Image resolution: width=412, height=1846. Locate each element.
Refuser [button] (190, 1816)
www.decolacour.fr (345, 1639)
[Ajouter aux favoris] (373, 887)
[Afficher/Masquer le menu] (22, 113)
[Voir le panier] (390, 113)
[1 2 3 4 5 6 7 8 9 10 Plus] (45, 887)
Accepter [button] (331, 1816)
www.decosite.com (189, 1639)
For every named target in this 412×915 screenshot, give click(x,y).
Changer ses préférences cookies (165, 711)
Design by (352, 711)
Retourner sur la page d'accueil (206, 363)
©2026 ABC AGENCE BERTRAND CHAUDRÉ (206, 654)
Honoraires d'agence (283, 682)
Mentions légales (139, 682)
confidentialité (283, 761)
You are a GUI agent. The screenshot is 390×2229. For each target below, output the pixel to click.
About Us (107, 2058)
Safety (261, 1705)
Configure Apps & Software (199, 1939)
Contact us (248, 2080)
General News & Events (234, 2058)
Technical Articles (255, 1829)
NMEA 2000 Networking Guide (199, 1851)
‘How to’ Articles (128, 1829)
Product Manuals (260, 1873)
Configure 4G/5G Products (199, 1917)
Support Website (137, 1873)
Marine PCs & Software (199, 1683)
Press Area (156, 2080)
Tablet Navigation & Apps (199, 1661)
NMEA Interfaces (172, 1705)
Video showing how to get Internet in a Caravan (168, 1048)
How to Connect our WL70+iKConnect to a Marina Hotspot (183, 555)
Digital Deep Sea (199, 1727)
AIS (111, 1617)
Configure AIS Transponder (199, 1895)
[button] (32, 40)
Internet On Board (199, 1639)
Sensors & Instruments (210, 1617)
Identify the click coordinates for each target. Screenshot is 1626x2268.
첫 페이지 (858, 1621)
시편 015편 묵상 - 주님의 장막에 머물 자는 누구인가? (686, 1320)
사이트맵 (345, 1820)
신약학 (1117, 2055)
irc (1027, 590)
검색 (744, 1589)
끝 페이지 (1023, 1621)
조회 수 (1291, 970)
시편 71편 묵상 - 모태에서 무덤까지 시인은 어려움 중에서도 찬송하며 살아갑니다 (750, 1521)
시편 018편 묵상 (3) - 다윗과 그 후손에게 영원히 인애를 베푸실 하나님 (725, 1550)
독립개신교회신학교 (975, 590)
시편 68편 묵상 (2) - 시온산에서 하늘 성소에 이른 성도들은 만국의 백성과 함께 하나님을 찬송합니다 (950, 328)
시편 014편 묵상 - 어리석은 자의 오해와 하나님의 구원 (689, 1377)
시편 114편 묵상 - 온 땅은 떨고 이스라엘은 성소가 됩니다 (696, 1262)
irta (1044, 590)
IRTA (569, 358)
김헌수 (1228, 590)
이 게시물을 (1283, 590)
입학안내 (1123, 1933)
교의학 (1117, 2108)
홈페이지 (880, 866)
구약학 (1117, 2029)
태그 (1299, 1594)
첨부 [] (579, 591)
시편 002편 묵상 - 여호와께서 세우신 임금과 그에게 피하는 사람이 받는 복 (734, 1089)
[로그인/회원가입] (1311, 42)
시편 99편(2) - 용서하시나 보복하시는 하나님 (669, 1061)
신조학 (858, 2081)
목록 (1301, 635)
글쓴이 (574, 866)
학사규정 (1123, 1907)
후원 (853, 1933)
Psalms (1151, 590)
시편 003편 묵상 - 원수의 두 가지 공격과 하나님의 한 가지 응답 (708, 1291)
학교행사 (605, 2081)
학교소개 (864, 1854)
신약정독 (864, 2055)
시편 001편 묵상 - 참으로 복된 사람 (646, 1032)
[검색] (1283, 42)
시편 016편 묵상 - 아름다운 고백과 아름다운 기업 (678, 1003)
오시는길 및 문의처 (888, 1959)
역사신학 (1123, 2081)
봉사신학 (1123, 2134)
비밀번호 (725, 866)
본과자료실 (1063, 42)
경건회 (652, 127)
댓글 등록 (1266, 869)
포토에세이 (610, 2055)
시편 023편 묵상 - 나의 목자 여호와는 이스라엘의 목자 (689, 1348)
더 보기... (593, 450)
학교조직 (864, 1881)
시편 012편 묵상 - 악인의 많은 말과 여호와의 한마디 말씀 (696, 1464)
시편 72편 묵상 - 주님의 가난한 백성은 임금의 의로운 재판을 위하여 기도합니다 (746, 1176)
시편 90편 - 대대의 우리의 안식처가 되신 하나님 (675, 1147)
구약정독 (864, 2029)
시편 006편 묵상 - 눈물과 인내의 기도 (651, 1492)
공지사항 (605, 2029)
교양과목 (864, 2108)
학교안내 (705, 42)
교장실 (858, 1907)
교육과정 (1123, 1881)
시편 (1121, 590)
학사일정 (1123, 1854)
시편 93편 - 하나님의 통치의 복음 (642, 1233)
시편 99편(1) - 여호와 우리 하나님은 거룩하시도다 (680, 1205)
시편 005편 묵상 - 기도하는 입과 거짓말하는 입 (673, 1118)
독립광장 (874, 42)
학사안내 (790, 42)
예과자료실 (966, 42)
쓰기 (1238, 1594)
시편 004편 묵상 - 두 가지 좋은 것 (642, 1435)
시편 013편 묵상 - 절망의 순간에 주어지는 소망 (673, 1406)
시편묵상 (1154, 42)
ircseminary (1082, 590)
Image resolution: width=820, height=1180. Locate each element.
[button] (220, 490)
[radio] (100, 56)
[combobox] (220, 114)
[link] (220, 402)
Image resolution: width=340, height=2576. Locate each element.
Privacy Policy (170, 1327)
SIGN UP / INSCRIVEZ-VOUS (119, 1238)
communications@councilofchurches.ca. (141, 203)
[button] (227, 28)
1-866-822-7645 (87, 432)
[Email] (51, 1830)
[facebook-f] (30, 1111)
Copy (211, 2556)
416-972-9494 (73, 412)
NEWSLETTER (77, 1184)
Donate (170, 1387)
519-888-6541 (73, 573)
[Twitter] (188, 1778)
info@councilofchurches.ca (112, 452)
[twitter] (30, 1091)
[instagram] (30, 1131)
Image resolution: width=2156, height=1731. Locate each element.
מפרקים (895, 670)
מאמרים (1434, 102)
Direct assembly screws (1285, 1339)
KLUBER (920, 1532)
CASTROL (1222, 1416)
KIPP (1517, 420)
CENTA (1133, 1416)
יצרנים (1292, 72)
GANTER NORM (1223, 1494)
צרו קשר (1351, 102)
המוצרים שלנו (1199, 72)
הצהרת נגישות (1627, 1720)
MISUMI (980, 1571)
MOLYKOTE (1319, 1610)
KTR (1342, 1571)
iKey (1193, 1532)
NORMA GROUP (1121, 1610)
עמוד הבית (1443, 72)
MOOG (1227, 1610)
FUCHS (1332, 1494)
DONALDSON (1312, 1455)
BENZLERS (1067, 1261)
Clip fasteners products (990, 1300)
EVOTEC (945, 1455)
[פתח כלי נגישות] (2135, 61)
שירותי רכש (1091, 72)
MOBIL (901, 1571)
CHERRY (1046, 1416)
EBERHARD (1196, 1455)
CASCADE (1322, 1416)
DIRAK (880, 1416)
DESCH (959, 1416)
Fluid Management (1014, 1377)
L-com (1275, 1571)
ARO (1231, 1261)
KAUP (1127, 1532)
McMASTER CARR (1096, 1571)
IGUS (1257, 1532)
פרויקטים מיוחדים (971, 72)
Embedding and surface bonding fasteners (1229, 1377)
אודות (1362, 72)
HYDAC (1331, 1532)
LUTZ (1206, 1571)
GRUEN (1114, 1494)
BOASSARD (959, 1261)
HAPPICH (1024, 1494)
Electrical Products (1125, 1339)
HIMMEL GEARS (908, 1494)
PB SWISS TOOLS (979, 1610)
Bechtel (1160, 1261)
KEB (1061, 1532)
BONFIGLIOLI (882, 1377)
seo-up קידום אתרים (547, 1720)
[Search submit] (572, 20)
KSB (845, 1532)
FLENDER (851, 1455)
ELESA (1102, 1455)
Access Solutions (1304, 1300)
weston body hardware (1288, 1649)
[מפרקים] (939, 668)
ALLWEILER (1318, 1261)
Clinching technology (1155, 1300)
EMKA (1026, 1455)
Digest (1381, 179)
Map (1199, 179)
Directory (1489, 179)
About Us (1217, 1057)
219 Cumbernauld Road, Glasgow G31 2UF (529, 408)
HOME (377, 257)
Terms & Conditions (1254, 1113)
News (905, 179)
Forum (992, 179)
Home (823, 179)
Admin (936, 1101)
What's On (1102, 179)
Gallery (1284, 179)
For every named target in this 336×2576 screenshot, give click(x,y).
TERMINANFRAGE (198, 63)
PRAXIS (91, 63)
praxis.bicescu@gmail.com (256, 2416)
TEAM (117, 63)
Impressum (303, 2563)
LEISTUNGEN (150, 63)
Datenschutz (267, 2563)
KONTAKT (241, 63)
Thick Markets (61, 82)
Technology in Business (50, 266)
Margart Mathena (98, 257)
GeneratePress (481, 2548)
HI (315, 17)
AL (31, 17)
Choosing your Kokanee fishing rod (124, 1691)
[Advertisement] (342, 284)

----------------

What is needed
Pull out every line above that holds the word "height".

Result below
Image resolution: width=412, height=1846. Locate each element.
Image resolution: width=820, height=1180. Locate each element.
Image resolution: width=340, height=2576. Locate each element.
Image resolution: width=2156, height=1731. Locate each element.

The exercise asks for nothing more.